CBS thinks it’s got a good thing: Net and LMNO Prods. are launching a primetime search to find the next diva of domesticity.
With Martha Stewart headed for the big house, Eye has ordered 10 episodes of an untitled talent competish designed to yield a Martha-esque domestic superstar. LMNO’s Eric Schotz and Bill Paolantonio are exec producers of the skein, which attracted heated interest from multiple nets.
“We’re going to have 12 people who have ability in the lifestyle arena and (look for one) who can become this country’s next domestic icon,” Schotz said.
Show “will most likely take place in the Northeast, in a Connecticut-style farmhouse that’s our version of the reality mansion,” Schotz said.
Contestants will live together and compete in a series of challenges designed to test their skills at party planning, cooking, decorating and other such hallmarks of domesticity. “You might have to throw a dinner party –but then find out we’ve cut off the power,” he said.

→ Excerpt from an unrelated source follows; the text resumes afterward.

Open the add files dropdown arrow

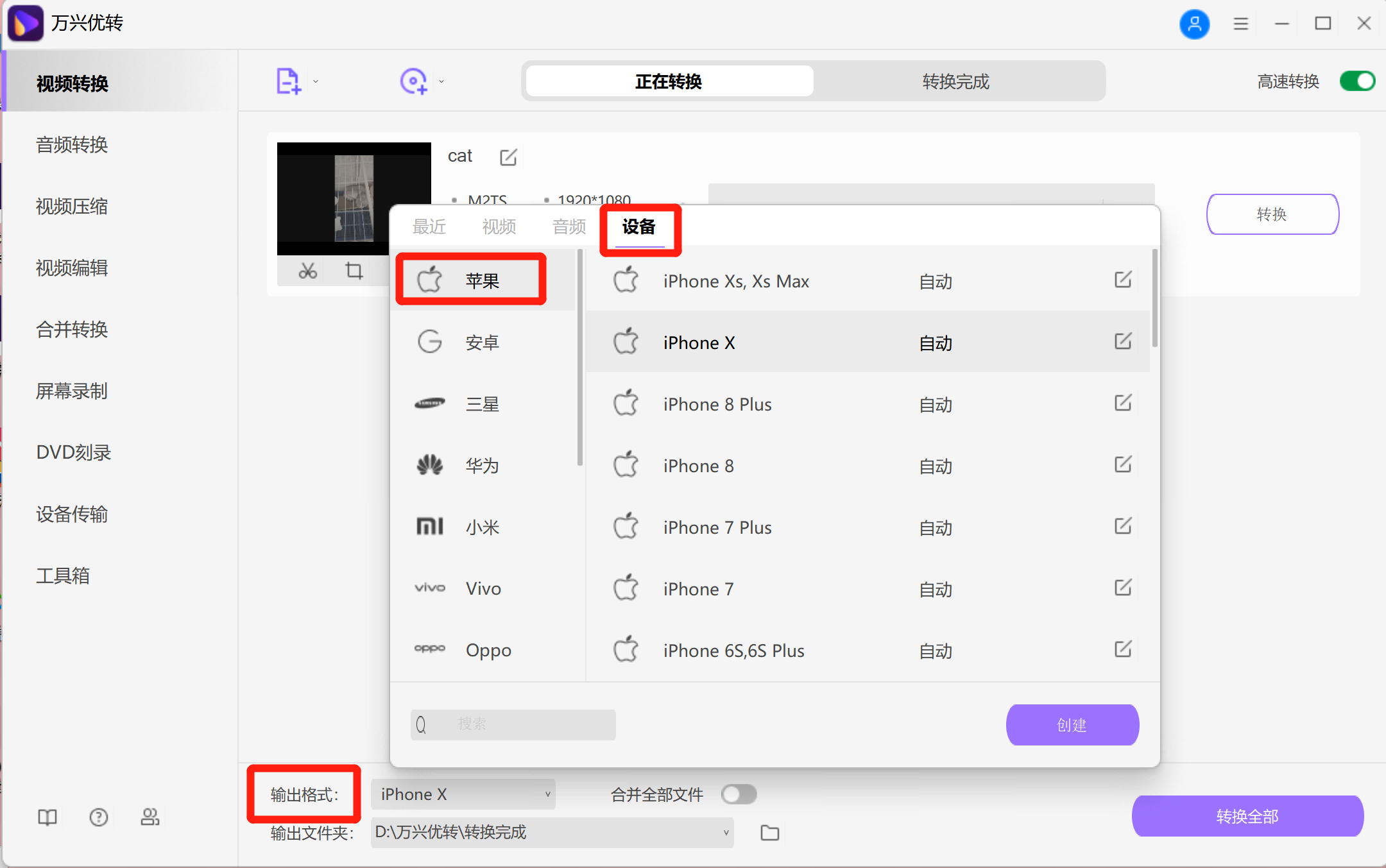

One person working on the show said the skein would in some ways work as the Eye’s version of UPN hit “America’s Next Top Model” by appealing to both fans and non-fans of the lifestyle genre.

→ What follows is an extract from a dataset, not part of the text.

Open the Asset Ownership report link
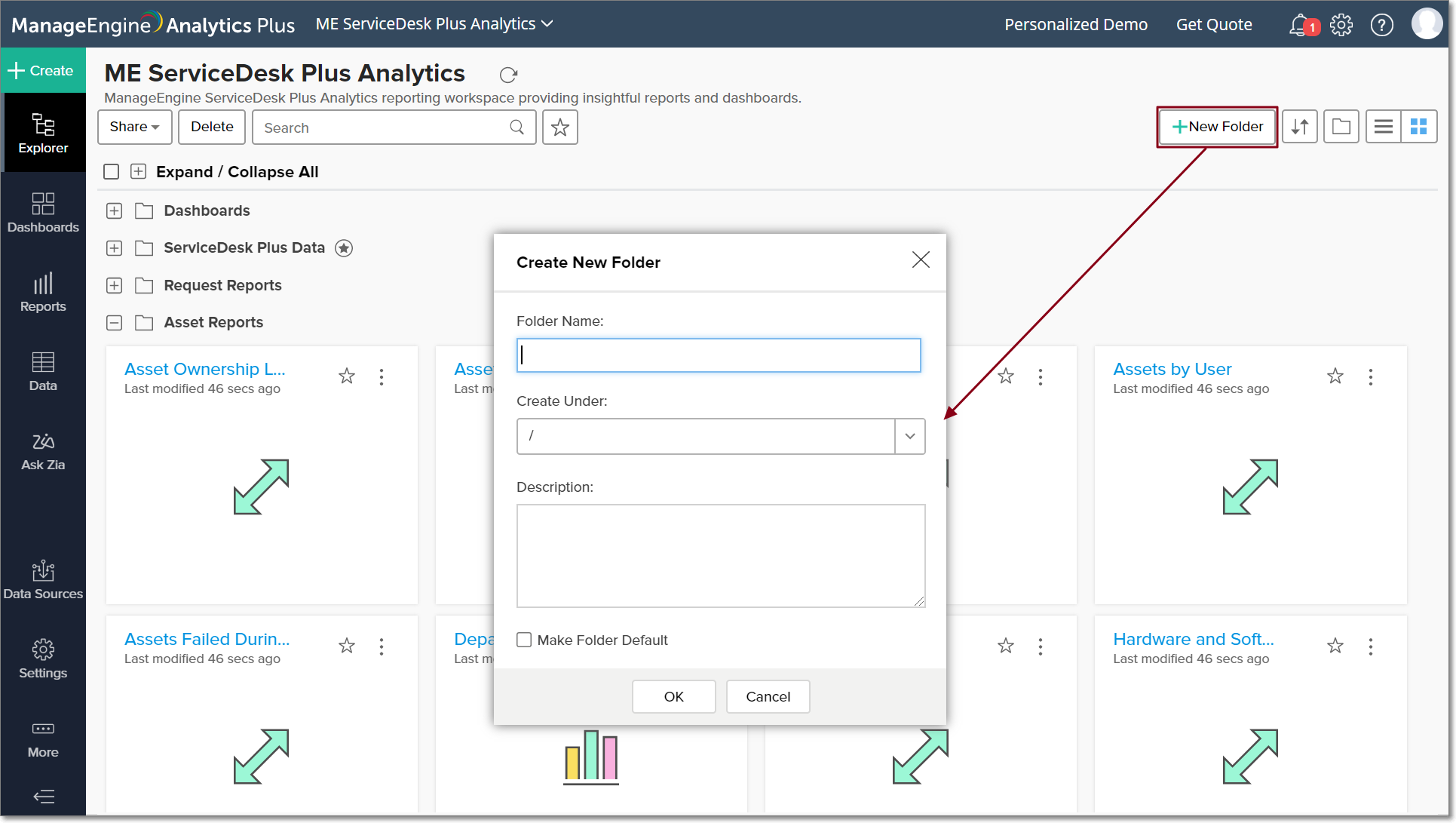This screenshot has height=823, width=1456. 204,370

“It’s going to juxtapose the drama of their lives with people trying to gift wrap a basket,” the insider said. “People who aren’t interested in this genre will find it entertaining, too.”

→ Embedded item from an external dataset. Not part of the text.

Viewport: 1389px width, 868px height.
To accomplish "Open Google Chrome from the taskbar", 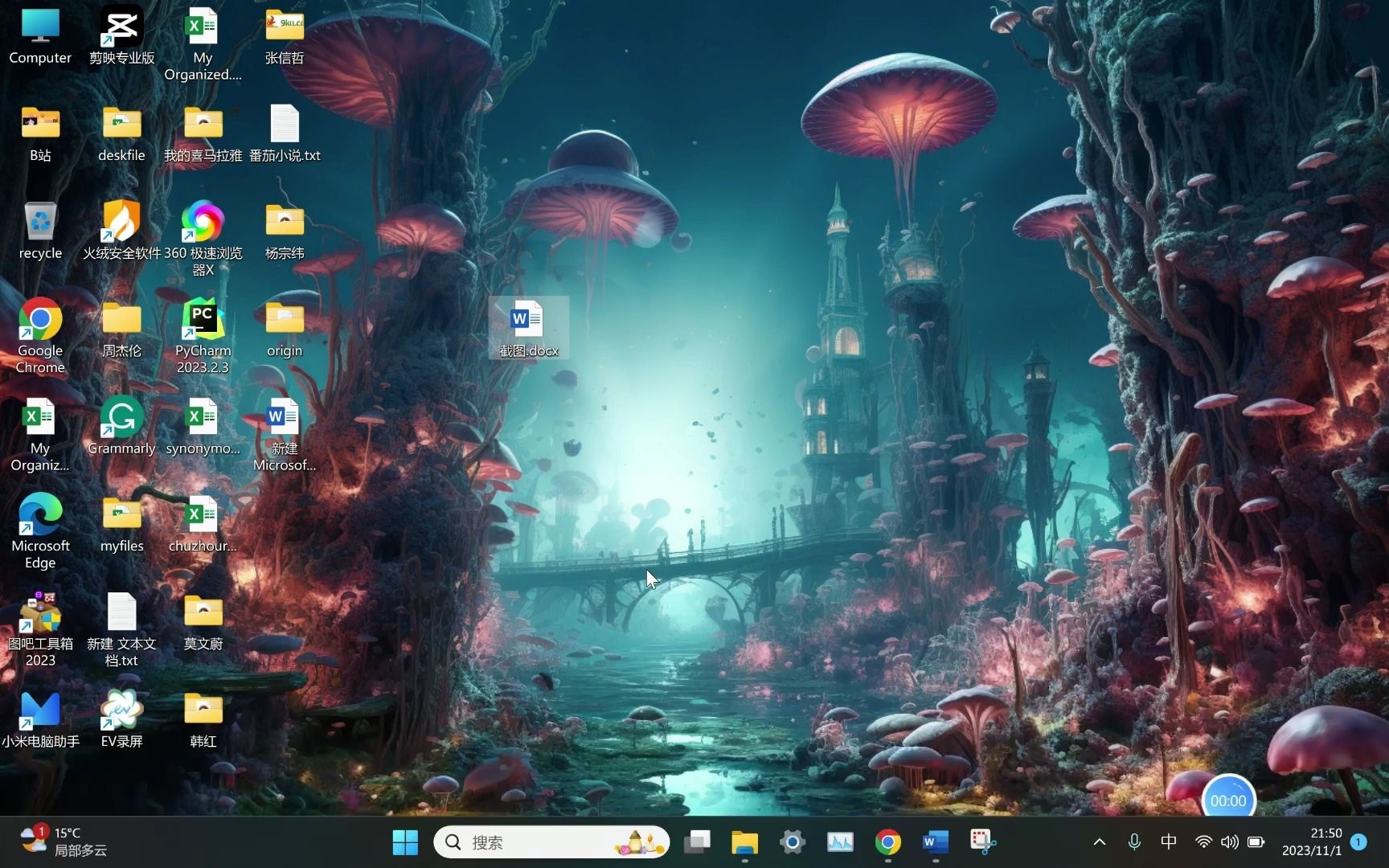I will click(x=887, y=842).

Indeed, simply being able to cook a kick-butt lasagna while embroidering a new tablecloth won’t be enough to make it on the show.
“What it comes down to is characters you care about,” Schotz said. “The people who do this have to have great personalities.”
Casting will be open to both men and women, though it’s not yet clear if contestants will include men. Prize has also yet to be finalized, but will likely involve a way to continue the winner’s newfound fame.
As Stewart’s legal troubles have escalated, finding the next Martha has become something of a media obsession.
Numerous pubs, including Variety, have run articles identifying possible heirs to the throne. NBC’s “Today” show even launched its own on-air hunt to find a domestic diva.
CBS will no doubt be extra-sensitive in handling its project since Stewart was a Viacom employee and a former contributor to “The Early Show.” However, as WMA-repped Schotz noted, the Eye show isn’t about Stewart.
“We’re not taking cheap shots at anyone,” he said. “There’s just a gap in the marketplace, and this is the right time to find someone. There’s a billion-dollar industry to support it.”